* [Problem statement]
Each line from the start of the data below through the one containing "Task: Select the Envelope tool" must be reproduced exactly.

(Beginning of Extracted data)

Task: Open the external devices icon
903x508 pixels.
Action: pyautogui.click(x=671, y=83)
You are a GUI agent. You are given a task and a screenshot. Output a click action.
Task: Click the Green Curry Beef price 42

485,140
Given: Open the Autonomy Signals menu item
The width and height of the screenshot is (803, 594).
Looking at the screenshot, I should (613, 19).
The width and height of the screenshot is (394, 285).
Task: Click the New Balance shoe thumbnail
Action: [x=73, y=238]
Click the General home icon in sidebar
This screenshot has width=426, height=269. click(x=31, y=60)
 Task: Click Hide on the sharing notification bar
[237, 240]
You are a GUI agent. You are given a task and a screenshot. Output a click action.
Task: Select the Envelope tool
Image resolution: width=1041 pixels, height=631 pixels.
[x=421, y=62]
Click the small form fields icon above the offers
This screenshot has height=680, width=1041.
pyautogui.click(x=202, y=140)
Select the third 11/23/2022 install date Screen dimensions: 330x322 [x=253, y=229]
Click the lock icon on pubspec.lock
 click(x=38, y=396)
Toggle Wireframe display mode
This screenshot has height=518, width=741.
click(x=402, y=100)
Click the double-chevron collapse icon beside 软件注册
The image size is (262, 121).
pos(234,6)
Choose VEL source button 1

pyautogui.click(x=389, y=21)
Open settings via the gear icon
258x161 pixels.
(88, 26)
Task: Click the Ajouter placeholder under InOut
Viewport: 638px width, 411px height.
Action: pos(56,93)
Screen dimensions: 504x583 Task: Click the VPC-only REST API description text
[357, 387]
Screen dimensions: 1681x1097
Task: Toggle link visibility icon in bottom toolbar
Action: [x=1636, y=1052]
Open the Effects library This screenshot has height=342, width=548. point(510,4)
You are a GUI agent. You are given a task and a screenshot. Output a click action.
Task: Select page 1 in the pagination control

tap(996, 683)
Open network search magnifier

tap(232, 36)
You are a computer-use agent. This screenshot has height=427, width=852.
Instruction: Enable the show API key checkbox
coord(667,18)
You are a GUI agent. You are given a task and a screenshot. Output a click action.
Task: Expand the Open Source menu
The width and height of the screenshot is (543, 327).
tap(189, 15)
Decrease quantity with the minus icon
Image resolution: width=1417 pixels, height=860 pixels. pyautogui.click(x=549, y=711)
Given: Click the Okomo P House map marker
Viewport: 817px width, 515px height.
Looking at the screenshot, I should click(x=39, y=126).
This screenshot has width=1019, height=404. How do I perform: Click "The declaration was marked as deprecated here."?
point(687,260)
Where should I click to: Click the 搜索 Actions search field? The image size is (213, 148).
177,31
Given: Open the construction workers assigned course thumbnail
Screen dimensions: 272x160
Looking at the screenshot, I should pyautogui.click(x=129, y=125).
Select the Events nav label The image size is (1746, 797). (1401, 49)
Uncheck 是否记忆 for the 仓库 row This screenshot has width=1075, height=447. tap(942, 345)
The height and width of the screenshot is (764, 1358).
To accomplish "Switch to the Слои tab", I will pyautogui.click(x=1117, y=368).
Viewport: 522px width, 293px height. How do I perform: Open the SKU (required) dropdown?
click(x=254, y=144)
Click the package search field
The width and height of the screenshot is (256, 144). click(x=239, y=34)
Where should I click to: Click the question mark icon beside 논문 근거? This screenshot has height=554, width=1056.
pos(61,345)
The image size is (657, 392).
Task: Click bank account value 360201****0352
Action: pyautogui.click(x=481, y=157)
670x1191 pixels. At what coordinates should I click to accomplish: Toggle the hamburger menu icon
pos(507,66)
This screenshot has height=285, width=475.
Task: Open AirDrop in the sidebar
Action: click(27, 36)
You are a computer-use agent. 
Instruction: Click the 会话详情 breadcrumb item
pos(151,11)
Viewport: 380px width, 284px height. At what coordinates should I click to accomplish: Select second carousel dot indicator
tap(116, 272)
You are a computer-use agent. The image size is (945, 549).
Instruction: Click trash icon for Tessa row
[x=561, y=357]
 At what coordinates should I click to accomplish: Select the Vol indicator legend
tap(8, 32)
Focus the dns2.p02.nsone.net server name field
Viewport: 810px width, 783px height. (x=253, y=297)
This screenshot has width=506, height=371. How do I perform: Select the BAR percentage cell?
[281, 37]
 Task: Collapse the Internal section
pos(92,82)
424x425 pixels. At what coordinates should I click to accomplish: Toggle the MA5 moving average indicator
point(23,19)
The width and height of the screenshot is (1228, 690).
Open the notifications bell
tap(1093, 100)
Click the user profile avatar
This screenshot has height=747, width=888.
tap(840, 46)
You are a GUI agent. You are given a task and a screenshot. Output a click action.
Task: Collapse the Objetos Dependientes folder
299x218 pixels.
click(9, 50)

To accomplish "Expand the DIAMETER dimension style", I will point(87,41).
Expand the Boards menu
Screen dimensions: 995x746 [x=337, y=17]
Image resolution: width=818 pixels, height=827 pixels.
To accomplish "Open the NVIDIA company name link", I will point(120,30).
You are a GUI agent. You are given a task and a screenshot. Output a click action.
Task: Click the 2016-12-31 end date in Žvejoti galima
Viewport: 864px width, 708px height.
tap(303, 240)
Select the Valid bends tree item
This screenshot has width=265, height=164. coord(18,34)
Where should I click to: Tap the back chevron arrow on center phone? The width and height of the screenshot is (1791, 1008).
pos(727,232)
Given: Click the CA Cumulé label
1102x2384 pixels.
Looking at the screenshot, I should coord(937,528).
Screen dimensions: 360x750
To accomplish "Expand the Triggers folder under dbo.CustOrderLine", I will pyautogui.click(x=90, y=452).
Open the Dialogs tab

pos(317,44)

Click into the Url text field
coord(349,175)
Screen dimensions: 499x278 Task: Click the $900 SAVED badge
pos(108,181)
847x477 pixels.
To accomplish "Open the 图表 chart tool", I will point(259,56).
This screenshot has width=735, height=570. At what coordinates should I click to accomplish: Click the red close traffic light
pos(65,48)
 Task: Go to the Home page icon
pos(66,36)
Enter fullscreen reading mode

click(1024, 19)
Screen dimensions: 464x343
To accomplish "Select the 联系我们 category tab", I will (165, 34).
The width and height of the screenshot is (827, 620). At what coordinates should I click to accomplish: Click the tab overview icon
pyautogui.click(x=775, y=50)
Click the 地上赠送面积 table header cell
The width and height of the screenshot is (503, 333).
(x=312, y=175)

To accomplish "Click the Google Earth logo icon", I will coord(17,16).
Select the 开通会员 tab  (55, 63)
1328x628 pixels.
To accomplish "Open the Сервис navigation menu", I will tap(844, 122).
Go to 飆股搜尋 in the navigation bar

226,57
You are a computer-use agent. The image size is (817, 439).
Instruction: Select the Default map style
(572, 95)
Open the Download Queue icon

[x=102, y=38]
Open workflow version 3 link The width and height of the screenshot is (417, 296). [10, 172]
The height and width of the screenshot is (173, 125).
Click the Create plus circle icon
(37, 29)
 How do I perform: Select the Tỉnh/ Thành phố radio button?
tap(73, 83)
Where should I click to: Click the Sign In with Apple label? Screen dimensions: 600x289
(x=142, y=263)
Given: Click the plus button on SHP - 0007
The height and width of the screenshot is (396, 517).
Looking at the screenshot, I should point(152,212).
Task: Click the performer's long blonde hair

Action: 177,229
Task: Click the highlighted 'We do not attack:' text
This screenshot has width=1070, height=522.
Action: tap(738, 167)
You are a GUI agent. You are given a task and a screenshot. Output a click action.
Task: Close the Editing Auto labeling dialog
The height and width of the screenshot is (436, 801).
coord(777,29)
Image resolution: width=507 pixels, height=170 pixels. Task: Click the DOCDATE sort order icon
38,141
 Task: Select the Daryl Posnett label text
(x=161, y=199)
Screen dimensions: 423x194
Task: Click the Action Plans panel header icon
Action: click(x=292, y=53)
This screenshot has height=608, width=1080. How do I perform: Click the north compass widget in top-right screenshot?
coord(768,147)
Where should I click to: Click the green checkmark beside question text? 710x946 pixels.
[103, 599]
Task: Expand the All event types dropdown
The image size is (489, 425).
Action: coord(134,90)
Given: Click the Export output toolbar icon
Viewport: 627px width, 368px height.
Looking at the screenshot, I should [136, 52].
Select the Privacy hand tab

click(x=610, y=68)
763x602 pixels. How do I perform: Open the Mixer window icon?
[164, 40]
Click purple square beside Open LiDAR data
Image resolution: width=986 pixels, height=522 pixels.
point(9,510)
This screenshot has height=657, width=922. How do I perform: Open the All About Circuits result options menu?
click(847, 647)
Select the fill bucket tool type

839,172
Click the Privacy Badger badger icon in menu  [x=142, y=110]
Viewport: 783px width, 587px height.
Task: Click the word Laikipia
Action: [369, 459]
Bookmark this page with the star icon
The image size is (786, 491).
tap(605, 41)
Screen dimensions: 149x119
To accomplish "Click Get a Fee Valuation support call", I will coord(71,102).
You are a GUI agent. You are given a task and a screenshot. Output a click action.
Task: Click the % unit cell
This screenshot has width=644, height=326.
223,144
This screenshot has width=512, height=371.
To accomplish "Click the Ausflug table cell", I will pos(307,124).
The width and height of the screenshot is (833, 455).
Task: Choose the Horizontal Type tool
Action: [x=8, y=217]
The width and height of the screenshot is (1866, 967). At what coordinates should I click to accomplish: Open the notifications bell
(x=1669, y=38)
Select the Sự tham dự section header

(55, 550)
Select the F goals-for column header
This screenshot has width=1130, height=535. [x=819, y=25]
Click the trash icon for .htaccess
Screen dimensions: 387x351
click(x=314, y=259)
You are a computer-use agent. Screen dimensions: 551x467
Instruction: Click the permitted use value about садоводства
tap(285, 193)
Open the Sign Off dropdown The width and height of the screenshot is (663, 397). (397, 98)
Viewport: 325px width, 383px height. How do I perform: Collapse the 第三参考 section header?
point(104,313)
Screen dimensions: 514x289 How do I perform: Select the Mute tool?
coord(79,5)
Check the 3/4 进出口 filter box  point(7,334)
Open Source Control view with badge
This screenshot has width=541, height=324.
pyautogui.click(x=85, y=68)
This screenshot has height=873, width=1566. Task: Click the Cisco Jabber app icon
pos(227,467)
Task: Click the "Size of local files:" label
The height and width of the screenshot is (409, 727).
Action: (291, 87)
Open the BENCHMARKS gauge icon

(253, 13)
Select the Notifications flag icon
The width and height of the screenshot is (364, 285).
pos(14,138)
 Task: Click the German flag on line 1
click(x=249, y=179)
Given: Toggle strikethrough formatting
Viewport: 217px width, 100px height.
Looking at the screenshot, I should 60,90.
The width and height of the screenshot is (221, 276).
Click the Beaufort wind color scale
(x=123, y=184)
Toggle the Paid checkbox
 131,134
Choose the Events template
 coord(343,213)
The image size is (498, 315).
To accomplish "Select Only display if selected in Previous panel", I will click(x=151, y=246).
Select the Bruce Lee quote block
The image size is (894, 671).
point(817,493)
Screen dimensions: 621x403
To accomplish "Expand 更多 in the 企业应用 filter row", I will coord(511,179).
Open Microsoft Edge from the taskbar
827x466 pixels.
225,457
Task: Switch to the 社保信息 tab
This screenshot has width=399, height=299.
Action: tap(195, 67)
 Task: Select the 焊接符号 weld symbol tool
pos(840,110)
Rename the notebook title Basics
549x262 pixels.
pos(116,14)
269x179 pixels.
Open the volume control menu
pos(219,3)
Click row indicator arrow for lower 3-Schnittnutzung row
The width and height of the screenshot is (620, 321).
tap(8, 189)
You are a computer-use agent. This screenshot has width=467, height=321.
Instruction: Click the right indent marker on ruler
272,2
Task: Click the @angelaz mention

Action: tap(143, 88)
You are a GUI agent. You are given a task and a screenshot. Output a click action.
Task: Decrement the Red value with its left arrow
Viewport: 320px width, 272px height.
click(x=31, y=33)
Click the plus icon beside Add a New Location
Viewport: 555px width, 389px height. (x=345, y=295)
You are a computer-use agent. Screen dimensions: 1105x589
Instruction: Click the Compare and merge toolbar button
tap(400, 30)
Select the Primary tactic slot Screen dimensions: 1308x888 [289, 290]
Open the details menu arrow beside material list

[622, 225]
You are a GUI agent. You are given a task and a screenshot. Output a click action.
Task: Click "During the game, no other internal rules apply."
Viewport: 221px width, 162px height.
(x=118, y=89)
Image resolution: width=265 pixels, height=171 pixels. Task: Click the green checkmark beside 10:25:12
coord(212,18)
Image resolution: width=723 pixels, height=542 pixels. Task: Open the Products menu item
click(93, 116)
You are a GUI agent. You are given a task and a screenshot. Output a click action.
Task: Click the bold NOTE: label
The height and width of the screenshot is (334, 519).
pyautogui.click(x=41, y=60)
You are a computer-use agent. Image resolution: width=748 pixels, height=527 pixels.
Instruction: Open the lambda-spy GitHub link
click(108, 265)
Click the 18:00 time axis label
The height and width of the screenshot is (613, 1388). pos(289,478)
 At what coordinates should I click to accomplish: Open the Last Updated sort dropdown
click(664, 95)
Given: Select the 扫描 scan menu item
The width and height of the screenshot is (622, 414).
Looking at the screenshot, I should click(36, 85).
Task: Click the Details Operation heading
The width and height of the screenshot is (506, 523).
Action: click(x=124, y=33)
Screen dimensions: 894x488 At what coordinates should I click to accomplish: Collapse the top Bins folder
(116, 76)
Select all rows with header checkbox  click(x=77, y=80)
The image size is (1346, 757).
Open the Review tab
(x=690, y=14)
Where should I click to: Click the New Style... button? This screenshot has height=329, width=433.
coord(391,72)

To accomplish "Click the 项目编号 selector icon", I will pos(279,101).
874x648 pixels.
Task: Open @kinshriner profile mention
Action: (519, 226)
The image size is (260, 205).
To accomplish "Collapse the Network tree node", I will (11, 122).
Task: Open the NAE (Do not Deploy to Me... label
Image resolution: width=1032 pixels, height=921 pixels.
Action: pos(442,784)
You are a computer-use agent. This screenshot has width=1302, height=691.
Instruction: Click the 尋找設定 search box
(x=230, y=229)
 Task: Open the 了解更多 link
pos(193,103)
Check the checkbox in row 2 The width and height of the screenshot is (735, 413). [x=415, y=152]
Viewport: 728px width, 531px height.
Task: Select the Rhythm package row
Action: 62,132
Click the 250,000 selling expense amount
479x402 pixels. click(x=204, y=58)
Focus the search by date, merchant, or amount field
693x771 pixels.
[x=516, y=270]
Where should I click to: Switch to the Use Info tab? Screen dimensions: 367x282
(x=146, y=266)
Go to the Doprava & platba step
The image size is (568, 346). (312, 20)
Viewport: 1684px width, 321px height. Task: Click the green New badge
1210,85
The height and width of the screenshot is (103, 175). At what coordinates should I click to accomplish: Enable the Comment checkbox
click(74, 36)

(End of Extracted data)

* [Result]
Task: Open the external devices icon
903x508 pixels.
Action: pyautogui.click(x=671, y=83)
You are a GUI agent. You are given a task and a screenshot. Output a click action.
Task: Click the Green Curry Beef price 42

485,140
Given: Open the Autonomy Signals menu item
The width and height of the screenshot is (803, 594).
Looking at the screenshot, I should (613, 19).
The width and height of the screenshot is (394, 285).
Task: Click the New Balance shoe thumbnail
Action: [x=73, y=238]
Click the General home icon in sidebar
This screenshot has width=426, height=269. click(x=31, y=60)
 Task: Click Hide on the sharing notification bar
[237, 240]
You are a GUI agent. You are given a task and a screenshot. Output a click action.
Task: Select the Envelope tool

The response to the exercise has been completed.